Too many vertices in ImDrawList using 16-bit indices. Read comment above
I think this can be dealt with. See imGui imconfig.h:
//---- Use 32-bit vertex indices (default is 16-bit) is one way to allow large meshes with more than 64K vertices.
// Your renderer backend will need to support it (most example renderer backends support both 16/32-bit indices).
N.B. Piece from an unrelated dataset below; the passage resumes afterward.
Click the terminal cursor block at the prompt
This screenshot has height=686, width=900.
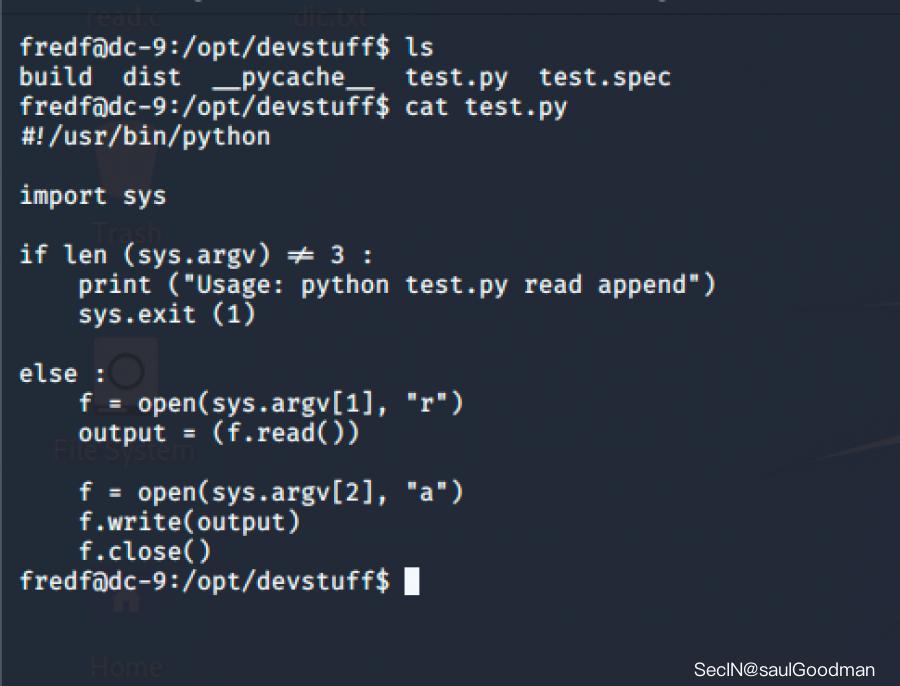(x=412, y=581)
// Another way to allow large meshes while keeping 16-bit indices is to handle ImDrawCmd::VtxOffset in your renderer.
// Read about ImGuiBackendFlags_RendererHasVtxOffset for details.
//#define ImDrawIdx unsigned int
Sorry for hijacking this thread but I'm looking at getting more performance out of my app, too.
I will have multiple data streams coming in over TCP/IP at update rate ~14 Hz max. The individual data traces would be in 10k .. 500k points. I'm drawing with basic PlotLine at the moment. I'm running an ImGui example with calls to ImPlot for the test, default FPS is 60. On my machine two traces of 100k each still retain good FPS at around 60, but one of the CPU cores is at ~100%. I would like to keep FPS high.
Given that my data is likely to be the same over ~4 iterations of render loop (60/14) I was thinking of caching the computation results from the RenderLineStrip() (at a glance this is where draw list is constructed) until a new data comes from the network. This idea comes after looking at perf output that points to PlotLine and glibc memmove as biggest CPU cycle consumers.
Maybe using other 7 cores on the CPU for PlotLine computation would be an avenue to explore to keep the FPS high.
Also, rendering only subset of points that are actually on screen is an option for me, some times, depending on what the user would be looking at.
Any comments on the above are welcomed!
@hinxx When there are thousands points to render it make sense to use downsampling before plotting. For example using this algorithm https://github.com/sveinn-steinarsson/flot-downsample demo here https://www.base.is/flot/ and c++ port https://gist.github.com/gorbatschow/ce36c15d9265b61d12a1be1783bf0abf
That look like a very good approach for me @gorbatschow ! Will test and report ASAP.
I can shave off half of CPU cycles from a 100 000 points, that would originally be plotted, when using some small threshold (i.e. 1000). It is interesting to see that using threshold of 100 or 10 000 makes results in negligible CPU usage change compared to 1000.